### What you should do
Can you put the data lines from the one containing "The image size" through the one containing "point(2216,154)" into a Markdown table with the columns Row and Line, numbering each row and leaving out blank lines?

### Supplied material
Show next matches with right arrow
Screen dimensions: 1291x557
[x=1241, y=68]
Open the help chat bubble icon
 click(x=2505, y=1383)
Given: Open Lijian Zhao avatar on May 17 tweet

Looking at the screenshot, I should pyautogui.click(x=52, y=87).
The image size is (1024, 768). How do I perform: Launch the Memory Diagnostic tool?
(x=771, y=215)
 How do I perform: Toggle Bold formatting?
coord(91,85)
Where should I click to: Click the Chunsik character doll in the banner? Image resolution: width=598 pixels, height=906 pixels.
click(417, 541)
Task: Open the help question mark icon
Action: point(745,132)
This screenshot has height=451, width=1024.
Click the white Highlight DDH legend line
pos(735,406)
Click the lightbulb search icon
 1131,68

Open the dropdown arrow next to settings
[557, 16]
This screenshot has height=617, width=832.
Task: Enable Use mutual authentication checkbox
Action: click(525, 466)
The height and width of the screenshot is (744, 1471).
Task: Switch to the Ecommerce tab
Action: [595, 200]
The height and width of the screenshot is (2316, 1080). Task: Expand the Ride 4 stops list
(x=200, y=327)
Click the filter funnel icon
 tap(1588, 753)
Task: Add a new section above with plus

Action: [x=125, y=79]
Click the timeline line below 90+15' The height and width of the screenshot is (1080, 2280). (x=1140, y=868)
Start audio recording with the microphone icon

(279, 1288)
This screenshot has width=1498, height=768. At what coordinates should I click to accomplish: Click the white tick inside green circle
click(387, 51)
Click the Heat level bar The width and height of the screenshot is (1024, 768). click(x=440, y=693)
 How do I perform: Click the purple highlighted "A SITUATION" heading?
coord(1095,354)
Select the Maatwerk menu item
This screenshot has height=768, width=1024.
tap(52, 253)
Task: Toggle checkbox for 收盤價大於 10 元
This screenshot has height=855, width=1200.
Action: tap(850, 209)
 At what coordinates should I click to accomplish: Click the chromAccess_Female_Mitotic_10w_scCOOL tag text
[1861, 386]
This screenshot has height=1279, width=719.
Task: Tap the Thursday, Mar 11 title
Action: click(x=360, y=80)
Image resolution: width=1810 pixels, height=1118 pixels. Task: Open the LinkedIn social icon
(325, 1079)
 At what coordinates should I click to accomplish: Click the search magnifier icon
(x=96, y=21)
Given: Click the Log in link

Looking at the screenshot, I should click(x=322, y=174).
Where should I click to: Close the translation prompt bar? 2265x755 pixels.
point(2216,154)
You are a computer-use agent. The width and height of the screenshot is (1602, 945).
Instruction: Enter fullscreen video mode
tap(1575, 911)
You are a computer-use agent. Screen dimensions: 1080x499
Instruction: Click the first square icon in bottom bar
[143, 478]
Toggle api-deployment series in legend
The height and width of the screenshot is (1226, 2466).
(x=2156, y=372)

### Task response
| Row | Line |
|---|---|
| 1 | The image size is (1024, 768). How do I perform: Launch the Memory Diagnostic tool? |
| 2 | (x=771, y=215) |
| 3 |  How do I perform: Toggle Bold formatting? |
| 4 | coord(91,85) |
| 5 | Where should I click to: Click the Chunsik character doll in the banner? Image resolution: width=598 pixels, height=906 pixels. |
| 6 | click(417, 541) |
| 7 | Task: Open the help question mark icon |
| 8 | Action: point(745,132) |
| 9 | This screenshot has height=451, width=1024. |
| 10 | Click the white Highlight DDH legend line |
| 11 | pos(735,406) |
| 12 | Click the lightbulb search icon |
| 13 |  1131,68 |
| 14 | Open the dropdown arrow next to settings |
| 15 | [557, 16] |
| 16 | This screenshot has height=617, width=832. |
| 17 | Task: Enable Use mutual authentication checkbox |
| 18 | Action: click(525, 466) |
| 19 | The height and width of the screenshot is (744, 1471). |
| 20 | Task: Switch to the Ecommerce tab |
| 21 | Action: [595, 200] |
| 22 | The height and width of the screenshot is (2316, 1080). Task: Expand the Ride 4 stops list |
| 23 | (x=200, y=327) |
| 24 | Click the filter funnel icon |
| 25 |  tap(1588, 753) |
| 26 | Task: Add a new section above with plus |
| 27 | Action: [x=125, y=79] |
| 28 | Click the timeline line below 90+15' The height and width of the screenshot is (1080, 2280). (x=1140, y=868) |
| 29 | Start audio recording with the microphone icon |
| 30 | (279, 1288) |
| 31 | This screenshot has width=1498, height=768. At what coordinates should I click to accomplish: Click the white tick inside green circle |
| 32 | click(387, 51) |
| 33 | Click the Heat level bar The width and height of the screenshot is (1024, 768). click(x=440, y=693) |
| 34 |  How do I perform: Click the purple highlighted "A SITUATION" heading? |
| 35 | coord(1095,354) |
| 36 | Select the Maatwerk menu item |
| 37 | This screenshot has height=768, width=1024. |
| 38 | tap(52, 253) |
| 39 | Task: Toggle checkbox for 收盤價大於 10 元 |
| 40 | This screenshot has height=855, width=1200. |
| 41 | Action: tap(850, 209) |
| 42 |  At what coordinates should I click to accomplish: Click the chromAccess_Female_Mitotic_10w_scCOOL tag text |
| 43 | [1861, 386] |
| 44 | This screenshot has height=1279, width=719. |
| 45 | Task: Tap the Thursday, Mar 11 title |
| 46 | Action: click(x=360, y=80) |
| 47 | Image resolution: width=1810 pixels, height=1118 pixels. Task: Open the LinkedIn social icon |
| 48 | (325, 1079) |
| 49 |  At what coordinates should I click to accomplish: Click the search magnifier icon |
| 50 | (x=96, y=21) |
| 51 | Given: Click the Log in link |
| 52 | Looking at the screenshot, I should click(x=322, y=174). |
| 53 | Where should I click to: Close the translation prompt bar? 2265x755 pixels. |
| 54 | point(2216,154) |